*Records from a dataset*.
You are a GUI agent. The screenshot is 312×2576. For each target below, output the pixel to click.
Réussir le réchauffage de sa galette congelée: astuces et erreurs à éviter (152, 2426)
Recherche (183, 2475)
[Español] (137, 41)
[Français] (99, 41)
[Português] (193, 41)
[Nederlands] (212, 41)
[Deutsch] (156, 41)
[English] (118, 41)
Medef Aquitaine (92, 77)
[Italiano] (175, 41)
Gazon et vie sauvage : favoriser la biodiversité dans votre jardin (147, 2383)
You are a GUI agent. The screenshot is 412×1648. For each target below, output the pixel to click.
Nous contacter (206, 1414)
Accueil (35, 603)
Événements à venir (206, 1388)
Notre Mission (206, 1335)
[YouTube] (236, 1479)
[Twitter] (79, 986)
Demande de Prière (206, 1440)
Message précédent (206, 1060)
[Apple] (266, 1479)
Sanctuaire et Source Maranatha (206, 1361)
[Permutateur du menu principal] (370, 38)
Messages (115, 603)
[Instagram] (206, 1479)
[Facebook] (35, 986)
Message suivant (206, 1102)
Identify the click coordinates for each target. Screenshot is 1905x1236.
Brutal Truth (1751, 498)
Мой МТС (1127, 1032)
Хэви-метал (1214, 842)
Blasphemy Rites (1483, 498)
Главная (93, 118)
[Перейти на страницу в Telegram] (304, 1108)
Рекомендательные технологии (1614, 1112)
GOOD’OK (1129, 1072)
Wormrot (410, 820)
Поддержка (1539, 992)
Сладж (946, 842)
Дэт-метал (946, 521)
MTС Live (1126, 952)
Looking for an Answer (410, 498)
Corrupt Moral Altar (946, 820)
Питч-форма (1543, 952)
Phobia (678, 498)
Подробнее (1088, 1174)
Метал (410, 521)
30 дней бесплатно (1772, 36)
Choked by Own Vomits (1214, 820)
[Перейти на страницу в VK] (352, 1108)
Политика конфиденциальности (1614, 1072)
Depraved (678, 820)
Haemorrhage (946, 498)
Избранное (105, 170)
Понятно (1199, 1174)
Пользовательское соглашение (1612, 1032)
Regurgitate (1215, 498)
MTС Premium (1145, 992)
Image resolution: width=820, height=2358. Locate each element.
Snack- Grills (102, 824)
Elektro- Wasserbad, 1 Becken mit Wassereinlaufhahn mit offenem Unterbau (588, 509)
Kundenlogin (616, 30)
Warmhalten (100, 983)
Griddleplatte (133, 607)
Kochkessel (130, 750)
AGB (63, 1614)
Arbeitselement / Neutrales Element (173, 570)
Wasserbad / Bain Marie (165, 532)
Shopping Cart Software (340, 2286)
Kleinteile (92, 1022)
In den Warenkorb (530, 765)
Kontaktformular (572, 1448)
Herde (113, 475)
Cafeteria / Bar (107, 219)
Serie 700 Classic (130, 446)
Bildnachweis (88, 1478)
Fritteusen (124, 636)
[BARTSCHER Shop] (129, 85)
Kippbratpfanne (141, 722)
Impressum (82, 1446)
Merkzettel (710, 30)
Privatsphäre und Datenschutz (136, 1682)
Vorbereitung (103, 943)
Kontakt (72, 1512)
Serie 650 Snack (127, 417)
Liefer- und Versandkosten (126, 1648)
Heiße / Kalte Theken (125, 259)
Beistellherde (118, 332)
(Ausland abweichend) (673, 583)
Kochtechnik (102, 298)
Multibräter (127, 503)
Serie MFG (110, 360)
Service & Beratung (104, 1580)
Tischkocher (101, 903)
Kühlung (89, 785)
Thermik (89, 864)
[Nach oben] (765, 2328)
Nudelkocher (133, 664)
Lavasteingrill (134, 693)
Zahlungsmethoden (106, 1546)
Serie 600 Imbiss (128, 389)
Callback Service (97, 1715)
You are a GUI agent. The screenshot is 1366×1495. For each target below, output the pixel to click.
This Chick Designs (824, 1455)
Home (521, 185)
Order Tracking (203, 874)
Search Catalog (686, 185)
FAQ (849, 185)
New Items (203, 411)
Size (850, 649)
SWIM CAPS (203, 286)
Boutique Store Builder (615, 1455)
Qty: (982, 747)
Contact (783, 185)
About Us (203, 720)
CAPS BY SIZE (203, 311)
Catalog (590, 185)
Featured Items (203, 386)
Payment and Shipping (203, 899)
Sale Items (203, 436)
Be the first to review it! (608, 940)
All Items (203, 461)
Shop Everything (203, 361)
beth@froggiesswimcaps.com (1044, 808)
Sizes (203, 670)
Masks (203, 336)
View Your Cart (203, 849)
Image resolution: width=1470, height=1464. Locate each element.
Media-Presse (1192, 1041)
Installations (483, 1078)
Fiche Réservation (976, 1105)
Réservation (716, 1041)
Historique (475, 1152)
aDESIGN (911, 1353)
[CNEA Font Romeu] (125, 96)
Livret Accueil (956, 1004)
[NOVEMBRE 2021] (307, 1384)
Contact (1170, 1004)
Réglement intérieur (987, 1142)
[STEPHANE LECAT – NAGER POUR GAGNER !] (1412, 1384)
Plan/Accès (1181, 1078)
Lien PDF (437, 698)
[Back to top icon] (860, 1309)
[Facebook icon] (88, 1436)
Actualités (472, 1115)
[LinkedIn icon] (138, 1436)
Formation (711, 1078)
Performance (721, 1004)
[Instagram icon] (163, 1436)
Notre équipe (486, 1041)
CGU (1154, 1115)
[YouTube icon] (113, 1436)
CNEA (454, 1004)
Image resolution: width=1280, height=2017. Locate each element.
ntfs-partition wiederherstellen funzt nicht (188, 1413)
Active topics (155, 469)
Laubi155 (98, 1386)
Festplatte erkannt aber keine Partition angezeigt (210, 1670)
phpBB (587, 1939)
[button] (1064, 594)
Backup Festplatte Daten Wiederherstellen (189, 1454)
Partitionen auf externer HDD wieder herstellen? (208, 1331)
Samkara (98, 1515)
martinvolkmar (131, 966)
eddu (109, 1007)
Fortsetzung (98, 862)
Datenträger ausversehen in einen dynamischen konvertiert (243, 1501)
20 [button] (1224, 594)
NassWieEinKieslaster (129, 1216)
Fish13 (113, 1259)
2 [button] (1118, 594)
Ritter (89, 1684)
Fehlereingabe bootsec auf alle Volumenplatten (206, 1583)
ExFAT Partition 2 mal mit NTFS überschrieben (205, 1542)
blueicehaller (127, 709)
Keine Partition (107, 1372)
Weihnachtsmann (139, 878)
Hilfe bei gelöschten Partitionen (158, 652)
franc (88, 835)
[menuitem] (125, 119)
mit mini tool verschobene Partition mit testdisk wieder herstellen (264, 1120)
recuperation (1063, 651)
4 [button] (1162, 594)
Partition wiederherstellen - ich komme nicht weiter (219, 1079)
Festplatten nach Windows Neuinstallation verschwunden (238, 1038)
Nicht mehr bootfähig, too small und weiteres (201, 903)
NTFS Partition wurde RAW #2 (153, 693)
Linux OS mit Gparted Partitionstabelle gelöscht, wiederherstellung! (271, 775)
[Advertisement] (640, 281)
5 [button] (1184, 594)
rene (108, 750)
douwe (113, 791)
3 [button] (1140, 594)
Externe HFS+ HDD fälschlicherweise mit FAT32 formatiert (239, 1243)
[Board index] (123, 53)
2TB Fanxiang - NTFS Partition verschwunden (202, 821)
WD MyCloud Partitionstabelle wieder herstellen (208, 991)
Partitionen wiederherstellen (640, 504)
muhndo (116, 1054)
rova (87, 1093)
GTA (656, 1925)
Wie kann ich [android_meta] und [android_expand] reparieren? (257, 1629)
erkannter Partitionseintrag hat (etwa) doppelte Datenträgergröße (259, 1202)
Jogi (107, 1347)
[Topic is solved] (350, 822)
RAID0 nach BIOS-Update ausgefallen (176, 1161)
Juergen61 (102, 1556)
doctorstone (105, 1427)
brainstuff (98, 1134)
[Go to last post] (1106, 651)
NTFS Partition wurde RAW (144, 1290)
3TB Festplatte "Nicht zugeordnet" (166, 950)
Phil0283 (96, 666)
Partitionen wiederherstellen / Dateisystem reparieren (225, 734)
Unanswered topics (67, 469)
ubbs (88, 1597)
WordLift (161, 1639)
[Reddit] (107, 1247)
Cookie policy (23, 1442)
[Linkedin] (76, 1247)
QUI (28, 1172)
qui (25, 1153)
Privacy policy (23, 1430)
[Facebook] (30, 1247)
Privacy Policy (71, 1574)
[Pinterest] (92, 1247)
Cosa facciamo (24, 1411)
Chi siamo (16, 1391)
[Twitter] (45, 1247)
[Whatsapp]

*YOUR ASSIGNMENT*.
Copy the lines of the data above exactly as written, beginning with the line containing "Главная (93, 118)" and ending with the line containing "MTС Premium (1145, 992)", and leave out all other lines.

*REPLY*.
Главная (93, 118)
[Перейти на страницу в Telegram] (304, 1108)
Рекомендательные технологии (1614, 1112)
GOOD’OK (1129, 1072)
Wormrot (410, 820)
Поддержка (1539, 992)
Сладж (946, 842)
Дэт-метал (946, 521)
MTС Live (1126, 952)
Looking for an Answer (410, 498)
Corrupt Moral Altar (946, 820)
Питч-форма (1543, 952)
Phobia (678, 498)
Подробнее (1088, 1174)
Метал (410, 521)
30 дней бесплатно (1772, 36)
Choked by Own Vomits (1214, 820)
[Перейти на страницу в VK] (352, 1108)
Политика конфиденциальности (1614, 1072)
Depraved (678, 820)
Haemorrhage (946, 498)
Избранное (105, 170)
Понятно (1199, 1174)
Пользовательское соглашение (1612, 1032)
Regurgitate (1215, 498)
MTС Premium (1145, 992)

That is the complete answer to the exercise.